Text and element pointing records
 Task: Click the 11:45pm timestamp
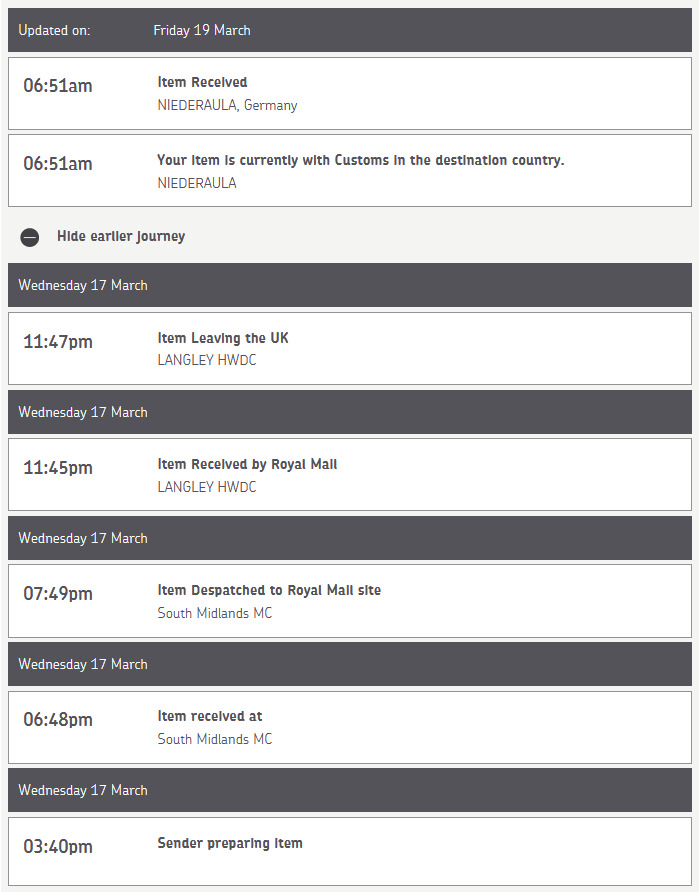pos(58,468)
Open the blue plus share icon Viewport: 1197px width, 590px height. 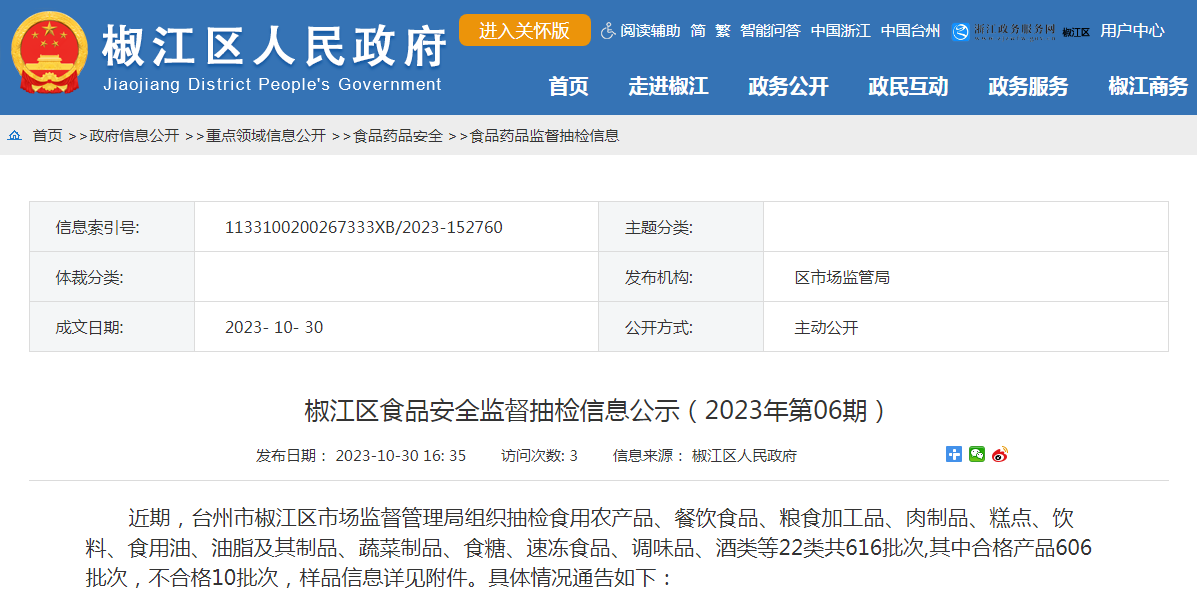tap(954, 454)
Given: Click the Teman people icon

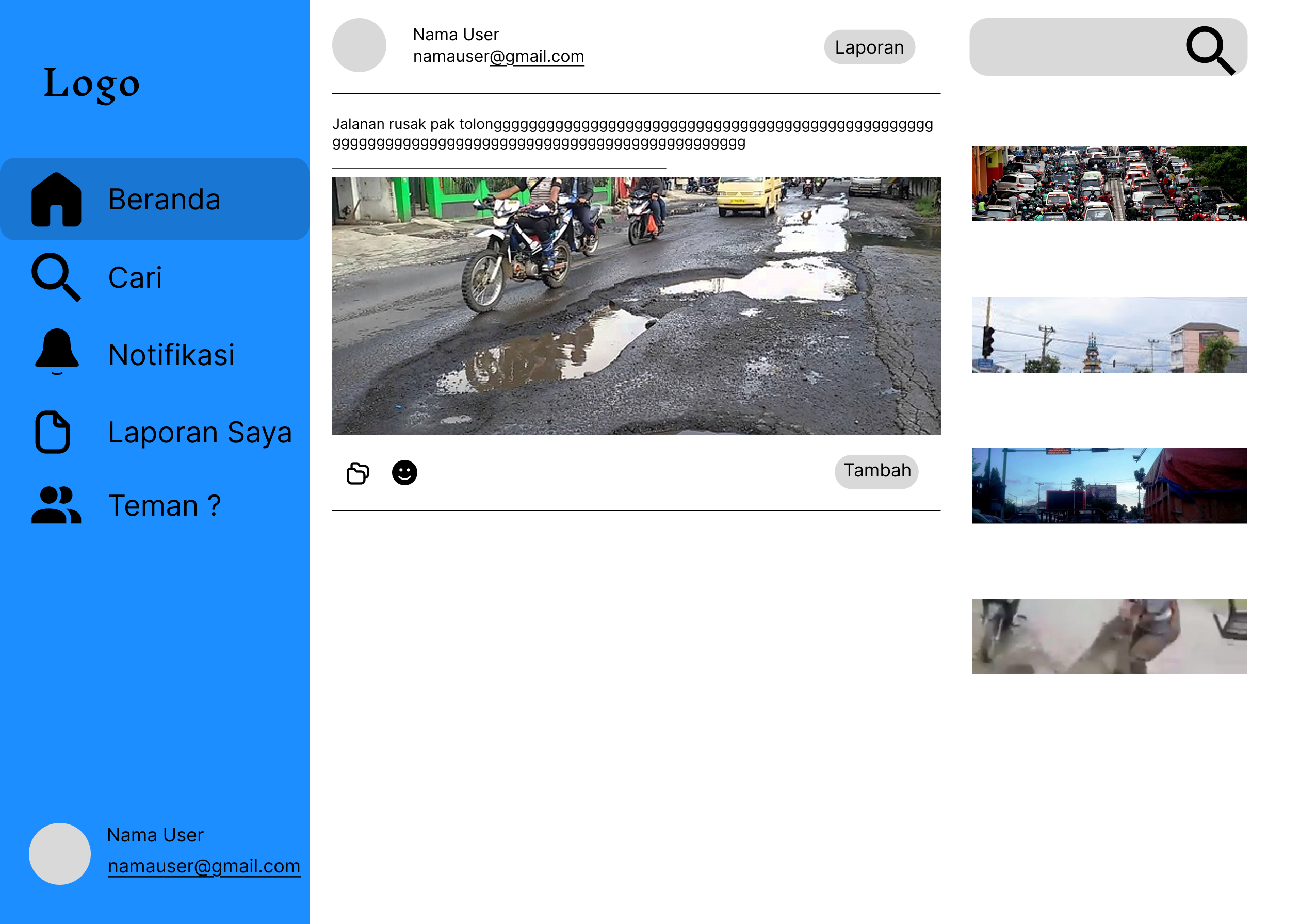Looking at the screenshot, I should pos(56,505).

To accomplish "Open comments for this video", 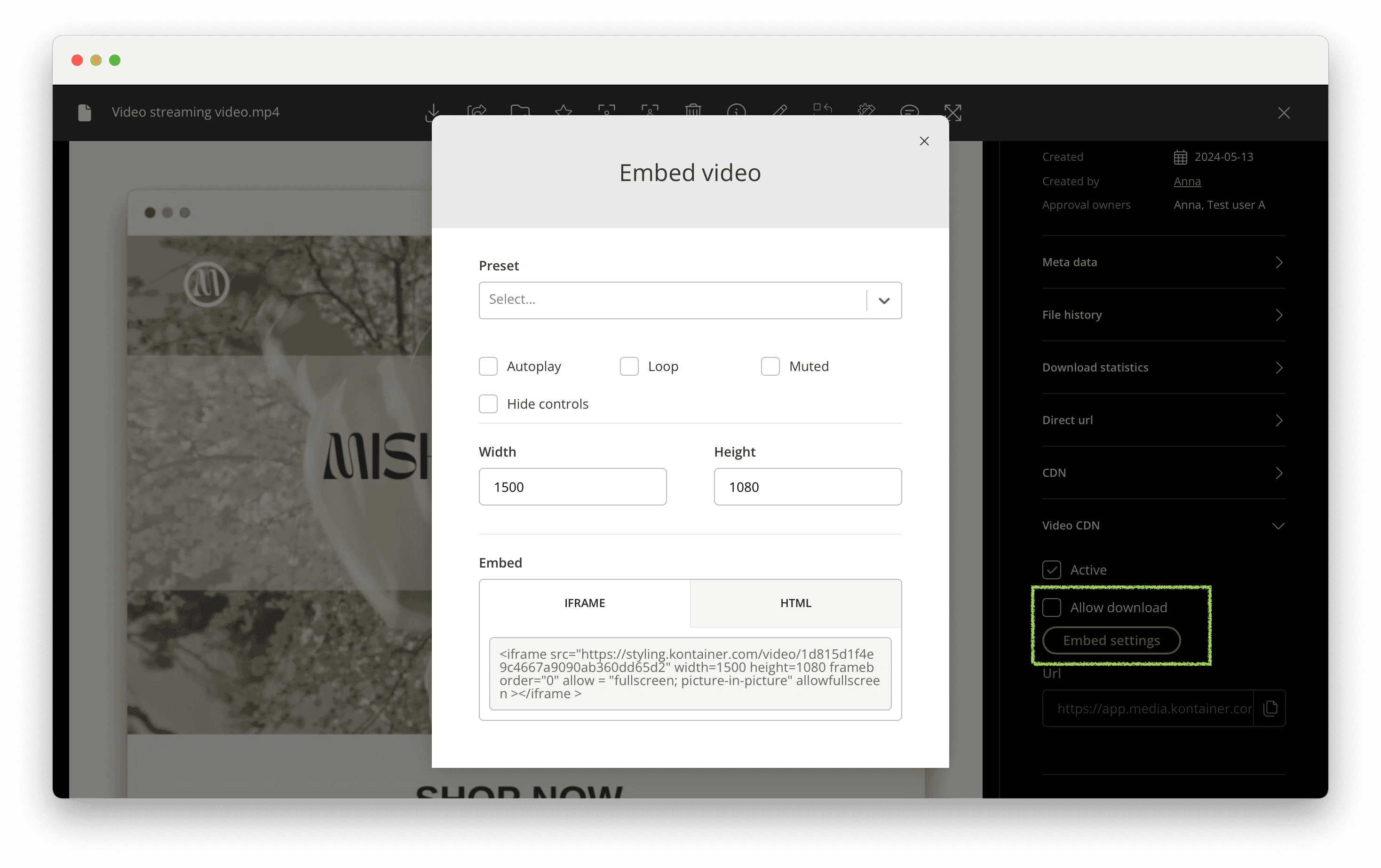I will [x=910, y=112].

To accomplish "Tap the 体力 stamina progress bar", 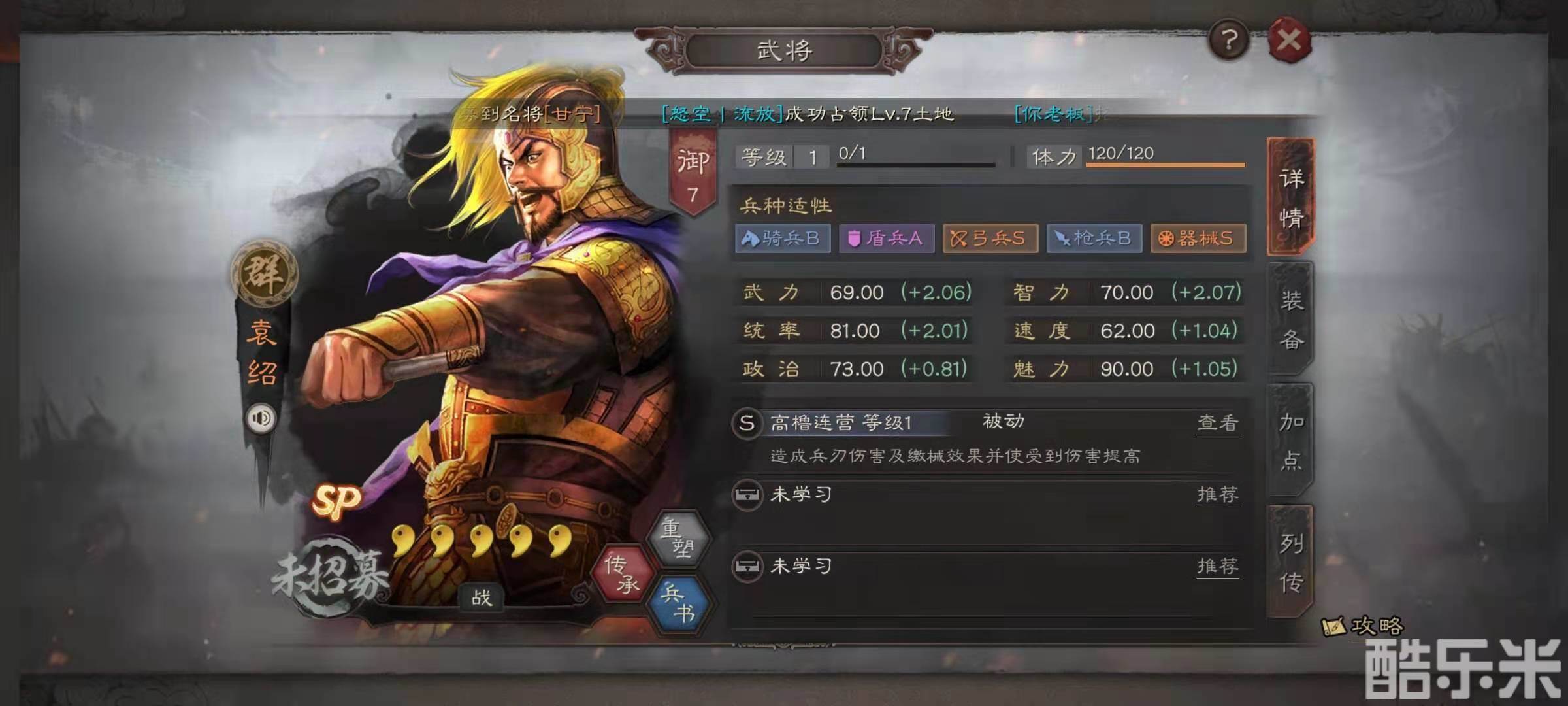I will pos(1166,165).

Work to be completed: Please find each line in the entries above that contains the word "Click", and copy those lines out in full.

Answer below:
 Task: Click the 11:45pm timestamp
Given: Click the Teman people icon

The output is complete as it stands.